Wednesday, June 07, 2006

In Defense of The Press, Part I

The press is currently the favorite whipping-boy among conservative blogs. Alleged botched, slanted, left-leaning coverage is now the leading issue on the right side of the blogosphere, having surpassed the Iraqi insurgency as the primary target of hatred. Ironic, perhaps, since one of the main allegations leveled by right-wing blogs toward the media is that the media ignores the reprehensible actions of the insurgents and focuses its energy instead on scandals involving our own troops.

Oddly enough, the men who founded our country thought having a free press was pretty important -- the protection of the press was included in the very first amendment made to the Constitution. Despite how the children over at the Anti-Idiotarian Rottweiler howl for journalists to be hung, there's a very critical role for the press and modern-day media to play in making democracy work. Simply, the press acts as an additional and independent set of checks and balances for the rest of the government -- making sure the populace is fully informed about the actions of those they elect to represent them. Examples of this in action are too numerous and well-known to bother citing.

America's military is made up of individuals who are all paid with tax dollars, meaning that each and every soldier, sailor, marine, and airman is a public servant, from the lowliest private to the most decorated general. The military is accountable to the public for its actions, and the public, having no choice but to fork over a third of its collective income to the government, has a right to know what its investment is up to and how well it is performing its job, which in the military's case is primarily the security of those same citizens. Hence the title, Department of Defense.

Naturally, for many reasons, security and safety primary among them, the public cannot possibly be immediately privvy to everything the military does. However, that does not change the fact that the military (and the rest of the government) operates under a public trust. When that trust is broken, the People (as in, "We the People") have a right to know.

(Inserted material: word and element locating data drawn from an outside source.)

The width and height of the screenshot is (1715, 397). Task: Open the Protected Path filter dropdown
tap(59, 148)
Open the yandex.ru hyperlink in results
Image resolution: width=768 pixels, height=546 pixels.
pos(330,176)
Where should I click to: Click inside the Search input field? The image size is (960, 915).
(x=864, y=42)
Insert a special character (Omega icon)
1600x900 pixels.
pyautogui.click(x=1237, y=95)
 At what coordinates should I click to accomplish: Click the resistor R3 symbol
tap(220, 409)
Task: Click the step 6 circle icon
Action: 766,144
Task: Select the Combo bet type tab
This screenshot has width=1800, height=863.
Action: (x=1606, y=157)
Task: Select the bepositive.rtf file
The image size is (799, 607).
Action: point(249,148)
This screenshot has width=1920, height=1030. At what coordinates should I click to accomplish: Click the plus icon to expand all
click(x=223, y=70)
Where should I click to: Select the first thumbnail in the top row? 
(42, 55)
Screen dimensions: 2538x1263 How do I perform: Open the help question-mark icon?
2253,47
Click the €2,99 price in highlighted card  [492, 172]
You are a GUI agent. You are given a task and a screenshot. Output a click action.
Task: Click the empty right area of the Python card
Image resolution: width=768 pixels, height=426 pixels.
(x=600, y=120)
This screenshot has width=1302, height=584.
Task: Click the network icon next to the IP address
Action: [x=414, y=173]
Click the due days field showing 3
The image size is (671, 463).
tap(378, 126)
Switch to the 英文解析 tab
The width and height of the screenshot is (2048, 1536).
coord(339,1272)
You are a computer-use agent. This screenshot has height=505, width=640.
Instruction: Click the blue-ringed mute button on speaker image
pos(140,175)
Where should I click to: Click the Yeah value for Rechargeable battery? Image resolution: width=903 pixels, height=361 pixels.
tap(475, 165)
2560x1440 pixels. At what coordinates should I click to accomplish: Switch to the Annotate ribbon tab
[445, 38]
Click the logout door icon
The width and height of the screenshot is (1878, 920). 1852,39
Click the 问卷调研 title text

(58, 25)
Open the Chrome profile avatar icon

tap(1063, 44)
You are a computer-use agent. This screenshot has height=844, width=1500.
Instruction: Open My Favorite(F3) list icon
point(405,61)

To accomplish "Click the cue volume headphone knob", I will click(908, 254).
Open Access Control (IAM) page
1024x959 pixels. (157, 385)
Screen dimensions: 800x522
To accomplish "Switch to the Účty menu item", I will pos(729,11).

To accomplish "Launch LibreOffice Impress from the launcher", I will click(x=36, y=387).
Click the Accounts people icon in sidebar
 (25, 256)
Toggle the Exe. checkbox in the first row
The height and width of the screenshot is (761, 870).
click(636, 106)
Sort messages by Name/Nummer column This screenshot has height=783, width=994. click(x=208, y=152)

Enter the military's public affairs branch, and the Defense Department's Principles of Information:

"It is Department of Defense policy to make available timely and accurate information so that the public, the Congress, and the news media may assess and understand the facts about national security and defense strategy. Requests for information from organizations and private citizens shall be answered quickly. In carrying out that DoD policy, the following principles of information shall apply:

"Information shall be made fully and readily available, consistent with statutory requirements, unless its release is precluded by national security constraints or valid statutory mandates or exceptions. The Freedom of Information Act will be supported in both letter and spirit.

"A free flow of general and military information shall be made available, without censorship or propaganda, to the men and women of the Armed Forces and their dependents.

"Information will not be classified or otherwise withheld to protect the Government from criticism or embarrassment.

"Information shall be withheld when disclosure would adversely affect national security, threaten the safety or privacy of U.S. Government personnel or their families, violate the privacy of the citizens of the United States, or be contrary to law.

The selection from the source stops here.